Health insurance costs can be a shock. Realizing that a day off is a day without pay, work that was only postponed (unless it was lost), and that any celebration incurred additional costs – all of that combined can make time off something precious and something to cherish far more than when it was delivered as a use-it-or-lose-it policy. It can also become something too expensive to afford, a luxury.
A few years ago, I was talking to a shop owner during a break from staring at my computer and while they didn’t have a customer in their shop. I joked about their customers that tended to show up on Saturdays and Sundays, their days off and the shop owner’s most profitable days. I asked my friend if they could imagine getting two days off every week, and on top of that getting a dozen or more days throughout the year where they’d get paid to not show up. My friend tossed their head back and laughed at the concept, and a few seconds later realized that they couldn’t experience that, but relied on people who took it for granted. It was a sobering realization.

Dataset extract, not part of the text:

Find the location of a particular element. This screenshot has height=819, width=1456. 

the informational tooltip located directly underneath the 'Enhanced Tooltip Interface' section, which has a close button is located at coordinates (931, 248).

Our economy is changing. Whether it is income and wealth inequality, or increased automation, or a bifurcation where some live in a deflationary economy while others witness inflation, or if globalization means even local retail loses revenue and jobs to overnight shipping from the other side of the planet – jobs, careers, and sustenance are changing, and our lives and celebrations are changing, too.

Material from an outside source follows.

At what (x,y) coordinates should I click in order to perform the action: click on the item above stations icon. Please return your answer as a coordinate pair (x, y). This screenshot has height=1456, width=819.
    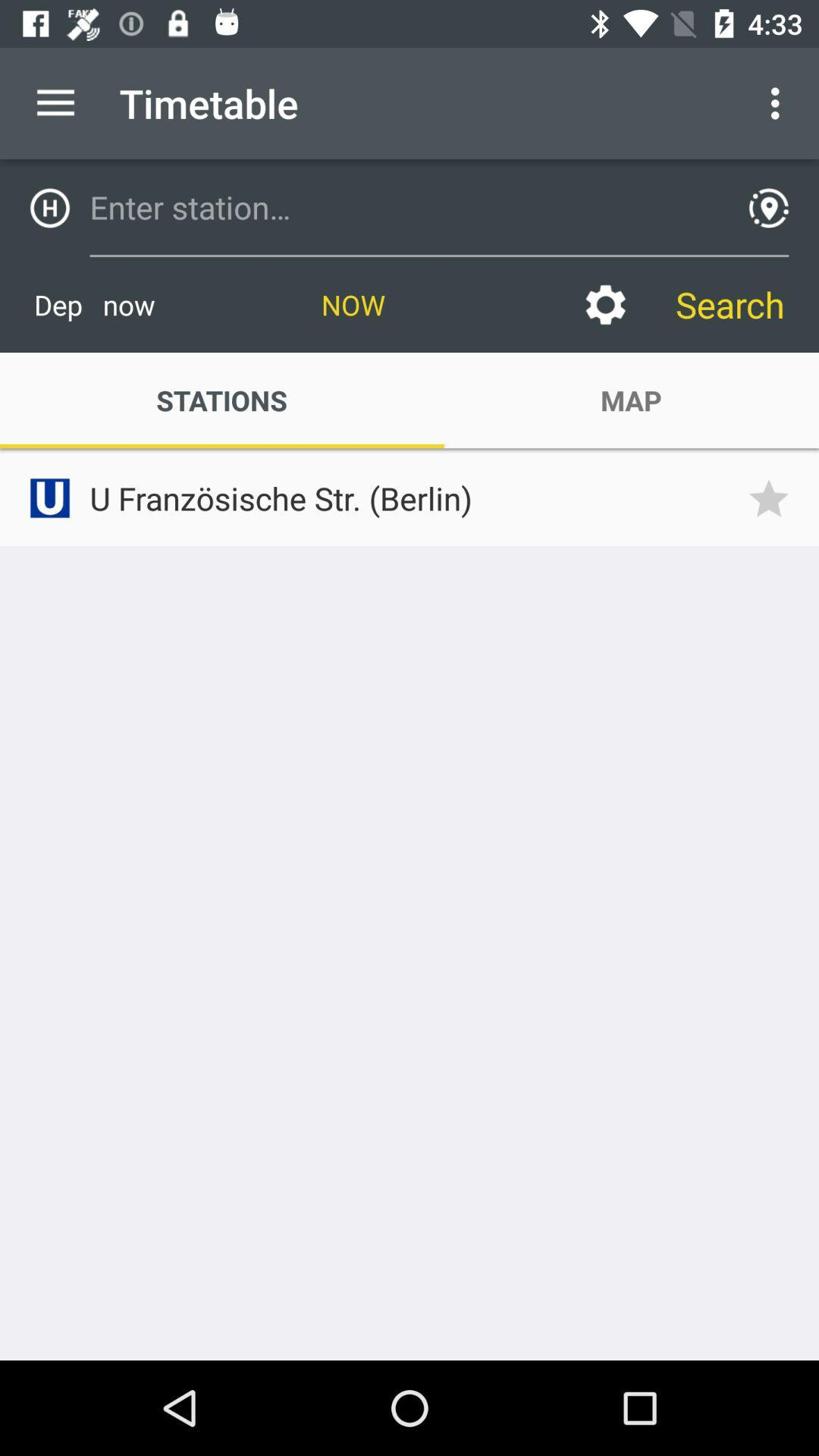
    Looking at the image, I should click on (94, 304).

My life is much better than it was two or three years ago. When I make a statement like that, many listeners are relieved. People are tired of hearing bad news. I can’t blame them. I’m tired of living with bad news. I continue to work almost every day according to my Rule of 7, and because some of my jobs involve daily news feeds that can miss a lot by missing a day. To do good work for my clients it makes sense to do good work every day.

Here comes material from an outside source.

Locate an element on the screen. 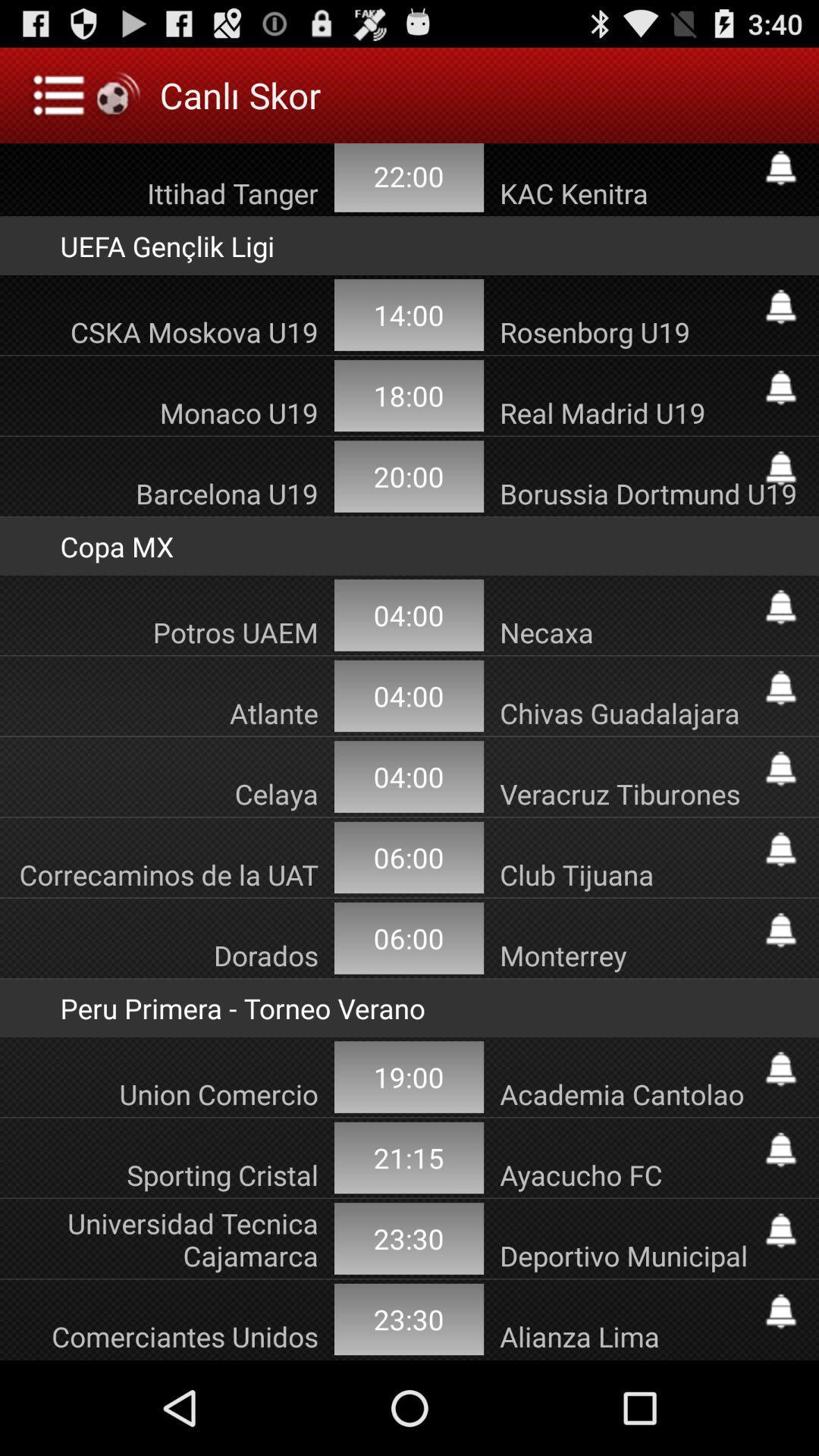  notification for game is located at coordinates (780, 1230).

Despite the improvement in my situation, I can’t pay all of my bills. The problem with my truck was alleviated by a friend who rode in like the cavalry. Serendipity happens, and I know dozens of people who rely upon it. I’ve watched an interesting reaction when I honestly answer, “So, how are you doing?”. If I start out with, “I can pay almost all of my bills.” the reaction is as if they edited the line down to, “I can pay all of my bills.” That “almost” is the difference between getting ahead and falling behind. The conversation continues as if everything is fine; yet, I spend almost everyday on the wrong side of “almost”. That’s why it was such a treat to be making more than enough on my birthday. For a few days I was getting ahead. That’s a good feeling that I get about once a week on average thanks to my clients.
I don’t write about such episodes as calls for sympathy, but as examples of what many people are going through. As strange as it is, I am middle class. There are millions of Americans who are less fortunate (and billions outside America who recognize our necessities as luxuries.) The old economy models of days off, casually seeing the doctor, and planning for retirement continue to exist for enough that most political commentary and institutions assume that’s the norm for everyone. Days off, healthcare, and retirement are marvelous concepts; but they are based on a thin slice of history. When I think about working every day, not visiting the doctor, and working until who knows when, I also think about pioneers encountering (someone else’s ) wilderness, dairy farmers from before automation, and independent agents who never had benefits: accountants, realtors, lawyers, and sales staff. The conventions that existed then, and that have persisted outside the corporate culture are the conventions that are returning to prominence.
It won’t take much of an improvement in my business or portfolio to move me from falling behind to getting ahead. I am an optimist and have good reason to believe it will happen. That’s an attitude shared by many entrepreneurs and workers in the 1099 Economy. Without that optimism, it is difficult to continue. Until that optimism is proven correct, I’ll probably keep celebrating the unconventional birthday that helped me get ahead.